**Stated exercise**
Return the lines below verbatim, reproducing every one of them without any alteration.

**Given data**
----------

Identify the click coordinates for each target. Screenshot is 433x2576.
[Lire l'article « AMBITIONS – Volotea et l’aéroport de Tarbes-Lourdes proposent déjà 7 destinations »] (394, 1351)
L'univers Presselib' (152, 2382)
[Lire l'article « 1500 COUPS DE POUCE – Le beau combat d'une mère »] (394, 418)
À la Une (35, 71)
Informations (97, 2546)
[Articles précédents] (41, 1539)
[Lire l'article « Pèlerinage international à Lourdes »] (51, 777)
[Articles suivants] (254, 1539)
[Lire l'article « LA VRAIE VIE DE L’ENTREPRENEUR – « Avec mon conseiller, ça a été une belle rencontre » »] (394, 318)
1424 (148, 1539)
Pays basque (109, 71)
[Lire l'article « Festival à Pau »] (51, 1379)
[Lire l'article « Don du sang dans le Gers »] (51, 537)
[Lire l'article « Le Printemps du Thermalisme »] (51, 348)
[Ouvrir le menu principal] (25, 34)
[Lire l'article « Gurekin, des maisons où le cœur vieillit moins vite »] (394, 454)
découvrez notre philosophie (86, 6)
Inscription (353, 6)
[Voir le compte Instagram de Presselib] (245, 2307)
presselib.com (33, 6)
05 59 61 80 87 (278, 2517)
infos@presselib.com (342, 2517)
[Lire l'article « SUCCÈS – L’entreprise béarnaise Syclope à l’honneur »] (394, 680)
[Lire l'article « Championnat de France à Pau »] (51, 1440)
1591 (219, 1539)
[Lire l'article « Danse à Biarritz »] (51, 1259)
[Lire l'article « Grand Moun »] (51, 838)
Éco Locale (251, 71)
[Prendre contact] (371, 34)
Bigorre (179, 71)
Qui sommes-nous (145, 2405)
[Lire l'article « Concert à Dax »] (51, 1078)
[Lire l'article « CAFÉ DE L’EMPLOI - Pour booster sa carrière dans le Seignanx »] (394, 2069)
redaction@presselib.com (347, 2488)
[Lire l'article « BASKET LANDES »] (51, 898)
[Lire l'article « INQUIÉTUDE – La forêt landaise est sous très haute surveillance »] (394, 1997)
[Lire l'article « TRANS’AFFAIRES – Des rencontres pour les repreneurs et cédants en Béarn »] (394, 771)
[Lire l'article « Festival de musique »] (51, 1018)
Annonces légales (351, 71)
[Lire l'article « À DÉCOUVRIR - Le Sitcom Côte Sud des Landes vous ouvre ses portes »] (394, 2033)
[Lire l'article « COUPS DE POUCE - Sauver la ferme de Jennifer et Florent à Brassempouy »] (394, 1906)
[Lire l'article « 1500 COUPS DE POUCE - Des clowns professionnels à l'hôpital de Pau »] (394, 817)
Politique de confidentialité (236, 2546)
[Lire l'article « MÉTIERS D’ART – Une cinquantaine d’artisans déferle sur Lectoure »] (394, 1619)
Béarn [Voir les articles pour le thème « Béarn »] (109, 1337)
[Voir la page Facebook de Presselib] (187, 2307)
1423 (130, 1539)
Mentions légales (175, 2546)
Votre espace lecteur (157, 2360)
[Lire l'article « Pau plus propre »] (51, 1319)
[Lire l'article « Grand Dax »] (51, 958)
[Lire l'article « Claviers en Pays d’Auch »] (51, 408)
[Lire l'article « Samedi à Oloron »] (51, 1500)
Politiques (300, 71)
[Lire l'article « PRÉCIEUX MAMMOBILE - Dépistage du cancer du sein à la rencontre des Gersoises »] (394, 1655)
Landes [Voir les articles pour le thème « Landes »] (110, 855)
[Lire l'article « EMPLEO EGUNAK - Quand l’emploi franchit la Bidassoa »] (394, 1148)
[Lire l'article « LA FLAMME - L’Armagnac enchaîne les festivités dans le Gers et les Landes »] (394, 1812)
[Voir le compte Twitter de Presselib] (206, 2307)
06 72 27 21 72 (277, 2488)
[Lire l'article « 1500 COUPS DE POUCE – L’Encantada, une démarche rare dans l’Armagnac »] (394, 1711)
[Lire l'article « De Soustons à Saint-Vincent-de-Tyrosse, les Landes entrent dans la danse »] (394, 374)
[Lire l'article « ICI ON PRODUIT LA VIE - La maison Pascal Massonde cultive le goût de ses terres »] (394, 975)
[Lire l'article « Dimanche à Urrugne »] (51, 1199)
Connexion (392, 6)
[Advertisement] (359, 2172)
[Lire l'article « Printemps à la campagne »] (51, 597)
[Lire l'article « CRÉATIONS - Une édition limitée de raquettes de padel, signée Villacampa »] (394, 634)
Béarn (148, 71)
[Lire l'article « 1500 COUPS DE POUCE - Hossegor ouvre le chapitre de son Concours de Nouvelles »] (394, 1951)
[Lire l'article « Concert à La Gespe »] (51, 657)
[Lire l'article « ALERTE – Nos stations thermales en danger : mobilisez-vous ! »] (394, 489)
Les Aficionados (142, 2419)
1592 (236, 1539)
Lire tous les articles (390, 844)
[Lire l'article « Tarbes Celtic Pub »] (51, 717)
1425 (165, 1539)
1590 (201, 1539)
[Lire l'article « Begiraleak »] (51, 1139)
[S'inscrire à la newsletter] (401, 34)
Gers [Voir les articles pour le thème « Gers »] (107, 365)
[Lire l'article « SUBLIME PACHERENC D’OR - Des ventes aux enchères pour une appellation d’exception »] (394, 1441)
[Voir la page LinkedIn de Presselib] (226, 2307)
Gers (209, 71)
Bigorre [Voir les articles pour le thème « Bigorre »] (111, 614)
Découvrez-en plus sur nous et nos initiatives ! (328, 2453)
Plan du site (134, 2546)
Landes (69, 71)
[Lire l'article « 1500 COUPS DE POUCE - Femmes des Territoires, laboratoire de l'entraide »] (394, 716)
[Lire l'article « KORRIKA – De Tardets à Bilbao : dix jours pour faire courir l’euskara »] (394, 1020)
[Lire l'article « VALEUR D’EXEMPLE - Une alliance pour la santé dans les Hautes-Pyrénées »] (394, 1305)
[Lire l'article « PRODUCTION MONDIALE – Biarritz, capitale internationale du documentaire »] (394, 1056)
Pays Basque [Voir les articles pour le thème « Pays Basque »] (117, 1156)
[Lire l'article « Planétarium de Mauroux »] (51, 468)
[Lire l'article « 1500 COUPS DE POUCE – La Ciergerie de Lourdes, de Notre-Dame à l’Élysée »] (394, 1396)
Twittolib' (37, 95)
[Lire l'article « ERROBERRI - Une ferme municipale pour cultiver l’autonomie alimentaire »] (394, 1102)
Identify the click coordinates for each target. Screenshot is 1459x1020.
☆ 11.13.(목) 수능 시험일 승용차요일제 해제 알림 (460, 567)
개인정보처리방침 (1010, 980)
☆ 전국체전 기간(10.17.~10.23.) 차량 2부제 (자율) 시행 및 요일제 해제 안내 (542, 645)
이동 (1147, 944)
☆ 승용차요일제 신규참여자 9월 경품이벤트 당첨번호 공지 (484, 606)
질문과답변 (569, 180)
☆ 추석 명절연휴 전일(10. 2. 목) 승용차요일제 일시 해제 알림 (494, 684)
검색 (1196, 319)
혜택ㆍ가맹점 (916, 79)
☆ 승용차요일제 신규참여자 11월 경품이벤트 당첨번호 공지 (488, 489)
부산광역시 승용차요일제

----------

**Written response**
Identify the click coordinates for each target. Screenshot is 433x2576.
[Lire l'article « AMBITIONS – Volotea et l’aéroport de Tarbes-Lourdes proposent déjà 7 destinations »] (394, 1351)
L'univers Presselib' (152, 2382)
[Lire l'article « 1500 COUPS DE POUCE – Le beau combat d'une mère »] (394, 418)
À la Une (35, 71)
Informations (97, 2546)
[Articles précédents] (41, 1539)
[Lire l'article « Pèlerinage international à Lourdes »] (51, 777)
[Articles suivants] (254, 1539)
[Lire l'article « LA VRAIE VIE DE L’ENTREPRENEUR – « Avec mon conseiller, ça a été une belle rencontre » »] (394, 318)
1424 (148, 1539)
Pays basque (109, 71)
[Lire l'article « Festival à Pau »] (51, 1379)
[Lire l'article « Don du sang dans le Gers »] (51, 537)
[Lire l'article « Le Printemps du Thermalisme »] (51, 348)
[Ouvrir le menu principal] (25, 34)
[Lire l'article « Gurekin, des maisons où le cœur vieillit moins vite »] (394, 454)
découvrez notre philosophie (86, 6)
Inscription (353, 6)
[Voir le compte Instagram de Presselib] (245, 2307)
presselib.com (33, 6)
05 59 61 80 87 (278, 2517)
infos@presselib.com (342, 2517)
[Lire l'article « SUCCÈS – L’entreprise béarnaise Syclope à l’honneur »] (394, 680)
[Lire l'article « Championnat de France à Pau »] (51, 1440)
1591 (219, 1539)
[Lire l'article « Danse à Biarritz »] (51, 1259)
[Lire l'article « Grand Moun »] (51, 838)
Éco Locale (251, 71)
[Prendre contact] (371, 34)
Bigorre (179, 71)
Qui sommes-nous (145, 2405)
[Lire l'article « Concert à Dax »] (51, 1078)
[Lire l'article « CAFÉ DE L’EMPLOI - Pour booster sa carrière dans le Seignanx »] (394, 2069)
redaction@presselib.com (347, 2488)
[Lire l'article « BASKET LANDES »] (51, 898)
[Lire l'article « INQUIÉTUDE – La forêt landaise est sous très haute surveillance »] (394, 1997)
[Lire l'article « TRANS’AFFAIRES – Des rencontres pour les repreneurs et cédants en Béarn »] (394, 771)
[Lire l'article « Festival de musique »] (51, 1018)
Annonces légales (351, 71)
[Lire l'article « À DÉCOUVRIR - Le Sitcom Côte Sud des Landes vous ouvre ses portes »] (394, 2033)
[Lire l'article « COUPS DE POUCE - Sauver la ferme de Jennifer et Florent à Brassempouy »] (394, 1906)
[Lire l'article « 1500 COUPS DE POUCE - Des clowns professionnels à l'hôpital de Pau »] (394, 817)
Politique de confidentialité (236, 2546)
[Lire l'article « MÉTIERS D’ART – Une cinquantaine d’artisans déferle sur Lectoure »] (394, 1619)
Béarn [Voir les articles pour le thème « Béarn »] (109, 1337)
[Voir la page Facebook de Presselib] (187, 2307)
1423 (130, 1539)
Mentions légales (175, 2546)
Votre espace lecteur (157, 2360)
[Lire l'article « Pau plus propre »] (51, 1319)
[Lire l'article « Grand Dax »] (51, 958)
[Lire l'article « Claviers en Pays d’Auch »] (51, 408)
[Lire l'article « Samedi à Oloron »] (51, 1500)
Politiques (300, 71)
[Lire l'article « PRÉCIEUX MAMMOBILE - Dépistage du cancer du sein à la rencontre des Gersoises »] (394, 1655)
Landes [Voir les articles pour le thème « Landes »] (110, 855)
[Lire l'article « EMPLEO EGUNAK - Quand l’emploi franchit la Bidassoa »] (394, 1148)
[Lire l'article « LA FLAMME - L’Armagnac enchaîne les festivités dans le Gers et les Landes »] (394, 1812)
[Voir le compte Twitter de Presselib] (206, 2307)
06 72 27 21 72 (277, 2488)
[Lire l'article « 1500 COUPS DE POUCE – L’Encantada, une démarche rare dans l’Armagnac »] (394, 1711)
[Lire l'article « De Soustons à Saint-Vincent-de-Tyrosse, les Landes entrent dans la danse »] (394, 374)
[Lire l'article « ICI ON PRODUIT LA VIE - La maison Pascal Massonde cultive le goût de ses terres »] (394, 975)
[Lire l'article « Dimanche à Urrugne »] (51, 1199)
Connexion (392, 6)
[Advertisement] (359, 2172)
[Lire l'article « Printemps à la campagne »] (51, 597)
[Lire l'article « CRÉATIONS - Une édition limitée de raquettes de padel, signée Villacampa »] (394, 634)
Béarn (148, 71)
[Lire l'article « 1500 COUPS DE POUCE - Hossegor ouvre le chapitre de son Concours de Nouvelles »] (394, 1951)
[Lire l'article « Concert à La Gespe »] (51, 657)
[Lire l'article « ALERTE – Nos stations thermales en danger : mobilisez-vous ! »] (394, 489)
Les Aficionados (142, 2419)
1592 (236, 1539)
Lire tous les articles (390, 844)
[Lire l'article « Tarbes Celtic Pub »] (51, 717)
1425 (165, 1539)
1590 (201, 1539)
[Lire l'article « Begiraleak »] (51, 1139)
[S'inscrire à la newsletter] (401, 34)
Gers [Voir les articles pour le thème « Gers »] (107, 365)
[Lire l'article « SUBLIME PACHERENC D’OR - Des ventes aux enchères pour une appellation d’exception »] (394, 1441)
[Voir la page LinkedIn de Presselib] (226, 2307)
Gers (209, 71)
Bigorre [Voir les articles pour le thème « Bigorre »] (111, 614)
Découvrez-en plus sur nous et nos initiatives ! (328, 2453)
Plan du site (134, 2546)
Landes (69, 71)
[Lire l'article « 1500 COUPS DE POUCE - Femmes des Territoires, laboratoire de l'entraide »] (394, 716)
[Lire l'article « KORRIKA – De Tardets à Bilbao : dix jours pour faire courir l’euskara »] (394, 1020)
[Lire l'article « VALEUR D’EXEMPLE - Une alliance pour la santé dans les Hautes-Pyrénées »] (394, 1305)
[Lire l'article « PRODUCTION MONDIALE – Biarritz, capitale internationale du documentaire »] (394, 1056)
Pays Basque [Voir les articles pour le thème « Pays Basque »] (117, 1156)
[Lire l'article « Planétarium de Mauroux »] (51, 468)
[Lire l'article « 1500 COUPS DE POUCE – La Ciergerie de Lourdes, de Notre-Dame à l’Élysée »] (394, 1396)
Twittolib' (37, 95)
[Lire l'article « ERROBERRI - Une ferme municipale pour cultiver l’autonomie alimentaire »] (394, 1102)
Identify the click coordinates for each target. Screenshot is 1459x1020.
☆ 11.13.(목) 수능 시험일 승용차요일제 해제 알림 (460, 567)
개인정보처리방침 (1010, 980)
☆ 전국체전 기간(10.17.~10.23.) 차량 2부제 (자율) 시행 및 요일제 해제 안내 (542, 645)
이동 (1147, 944)
☆ 승용차요일제 신규참여자 9월 경품이벤트 당첨번호 공지 (484, 606)
질문과답변 (569, 180)
☆ 추석 명절연휴 전일(10. 2. 목) 승용차요일제 일시 해제 알림 (494, 684)
검색 (1196, 319)
혜택ㆍ가맹점 (916, 79)
☆ 승용차요일제 신규참여자 11월 경품이벤트 당첨번호 공지 (488, 489)
부산광역시 승용차요일제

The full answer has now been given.